É desse ponto em diante que começa a Via Crúcis de Veneziano. Em 2012, o PT, depois de participar por quase 8 anos da gestão peemedebista, abandona o barco para apoiar uma das maiores adversárias de Veneziano na cidade, Daniela Ribeiro, do malufista PP. 

O PT começava não apenas a corroborar, mas colaborar para o isolamento político do Cabeludo, estratégia que os adversários avidamente trabalhavam para efetivar. 

Isso ficou patente quando Tatiana Medeiros, candidata do PMDB e de Veneziano, foi ao segundo turno contra o tucano Romero Rodrigues, e o PT formalmente ficou neutro na disputa. 

Essa estratégia teve seguimento em 2013 e nos primeiros anos de 2014. Para impedir qualquer aproximação com o PMDB, o PT se junta ao PSC e ao PP - partidos que hoje estão no bisaco do cassismo - e lançam o "blocão", cuja única utilidade política foi impedir a aproximação do PT  com o PMDB, quando esses partidos caminhavam a passos largos para reeditarem a aliança nacionalmente vitoriosa em 2010.

Se intencional ou não, o PT fez o jogo dos adversários de Veneziano.      

Tiro no pé de Cássio?

Outro que manobrou para fragilizar a candidatura de Veneziano dentro do PMDB foi Cássio Cunha Lima. Mais compreensível, porque trata-se de um adversário. 

A estratégia de Cássio tinha dois objetivos. 

O primeiro era forçar um confronto aberto com o governador Ricardo Coutinho para tentar resolver a disputa eleitoral no primeiro turno, mais ainda depois que a velha polarização nacional entre PT e PSDB voltou a se repetir, o que praticamente alija Eduardo Campos, do PSB, da disputa e inevitavelmente empurraria o PT para os braços de RC no segundo turno.

O segundo objetivo era, ao fragilizar Veneziano inviabilizando sua candidatura, trazer o PMDB para apoiá-lo. 

Para tanto, Cássio sempre contou dentro do PMDB com o quinta-colunismo dos deputados Manoel Jr. e Trocolli Jr. e do Prefeito de Sousa, André Gadelha.


No vídeo acima, Veneziano em Sousa pedindo votos para 
André Gadelha, em 2012. Cássio estava no palanque adversário

Os "boatos" de uma possível desistência tinham sempre essas mesmas "fontes", o que levava Veneziano a ter de, ao invés de aproveitar os raros espaços na imprensa para divulgar sua candidatura, desmentir os tais boatos. Isso torna insustentável qualquer projeto de candidatura.

Cássio agiu dentro dos partidos como sempre fez, ao estimular os rachas e as dissidências. Nisso, ele sempre contou nesses partidos com indivíduos dispostas e abertos a traições.

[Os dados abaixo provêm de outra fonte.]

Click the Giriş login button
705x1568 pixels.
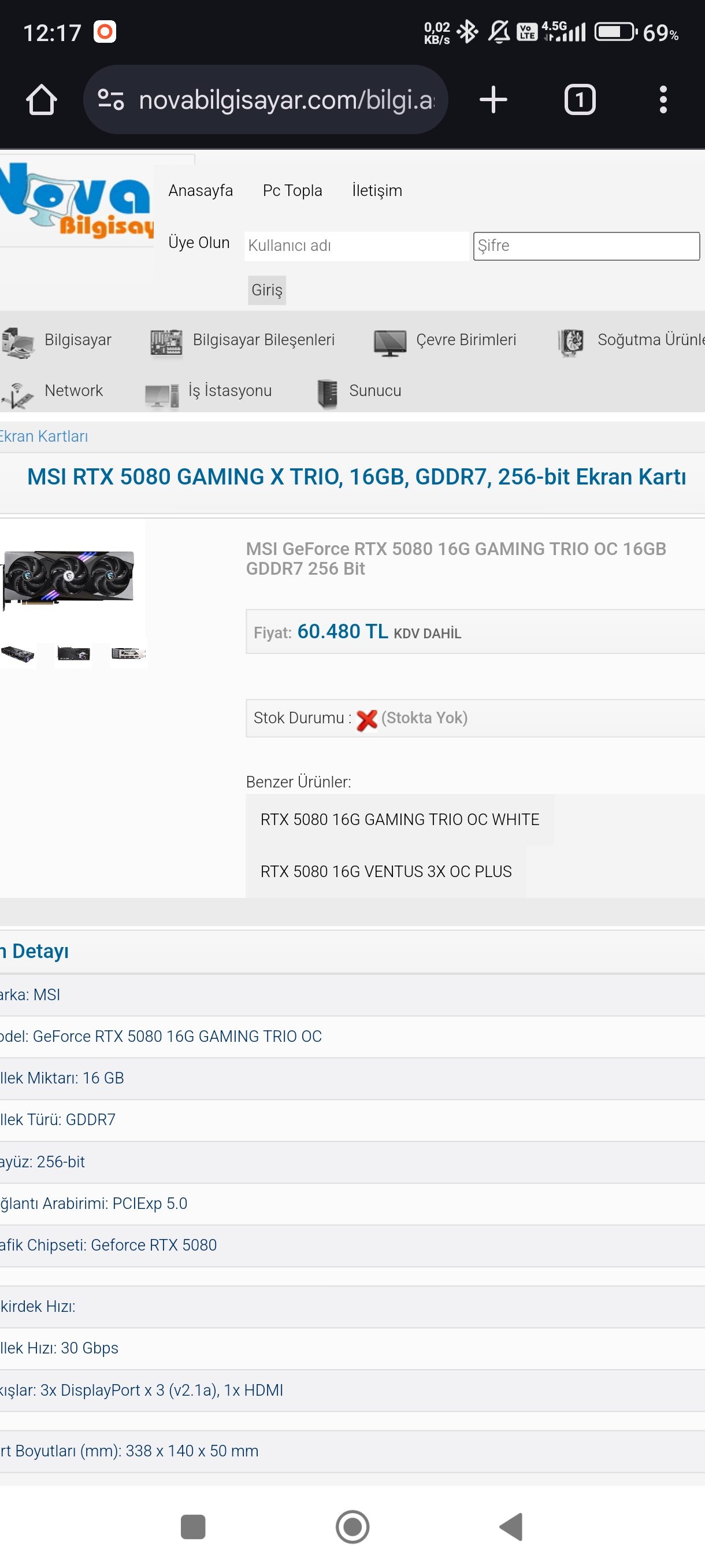click(x=267, y=290)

Mas, Cássio pode ter dado um tiro no próprio pé. Acostumado a lidar com políticos que nunca responderam à altura, ou foram desatentos o suficiente para não perceberem essas manobras, Cássio esperava a inércia de RC para efetivar seus planos.

Só que RC aprendeu a conhecer Cássio e a antecipar sues movimentos. Ao invés de atuar para fragilizar o PMDB, RC agiu oferecendo espaços, e quanto mais Cássio agia para fragilizar Veneziano, mais aproximava o PMDB de RC.

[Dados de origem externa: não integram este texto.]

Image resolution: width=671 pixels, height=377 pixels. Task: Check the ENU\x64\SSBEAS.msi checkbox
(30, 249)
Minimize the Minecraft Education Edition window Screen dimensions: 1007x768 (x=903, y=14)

E por vários motivos. Um deles é o histórico de confrontos entre PMDB e PSDB na Paraíba, confronto que se estende aos grandes municípios da Paraíba como Campina, Patos e Guarabira, só para citar os mais importantes e onde residem lideranças históricas do partido.

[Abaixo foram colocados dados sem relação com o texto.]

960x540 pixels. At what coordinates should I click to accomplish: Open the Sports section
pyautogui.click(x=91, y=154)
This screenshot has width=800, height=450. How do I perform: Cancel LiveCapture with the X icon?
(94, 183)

O outro é o da acomodação do PMDB. Nesse ponto, a escassez de alternativas para compor a chapa, acabou ajudando RC. Cássio não pode oferecer os espaços que RC tem sobrando. 

A começar de um vice de Campina Grande. Depois, de uma vaga para José Maranhão,  o que premiaria a lealdade do ex-governador ao projeto do partido, uniria boa parte do PMDB, e, de quebra, incorporaria a densidade eleitoral à chapa de RC. 

Na ânsia de inviabilizar Veneziano, Cássio pode ter exagerado na dose e ter dado um tiro no próprio pé caso o PMDB decida pelo apoio a RC.

E o PT?

A grande incógnita reside no PT e para onde vai o partido de Dilma Rousseff na Paraíba. Sem a candidatura do PMDB, resta ao PT duas alternativas: lançar candidatura própria ou apoiar a reeleição do governador se incorporando ao palanque comitê Dilma-RC.

A questão vai ser como acomodar o PT na chapa majoritária, já que o PMDB dificilmente aceitaria apenas a vaga de vice. O custo político desse acordo é muito alto para o PMDB.

Mas, nada está descartado, inclusive uma mudança de última hora nos planos do PMDB. RC vai ter de cortar na carne e oferecer o que o PMDB exige para fechar o acordo.

Porque Cássio Cunha Lima não estará só observando os movimentos de RC.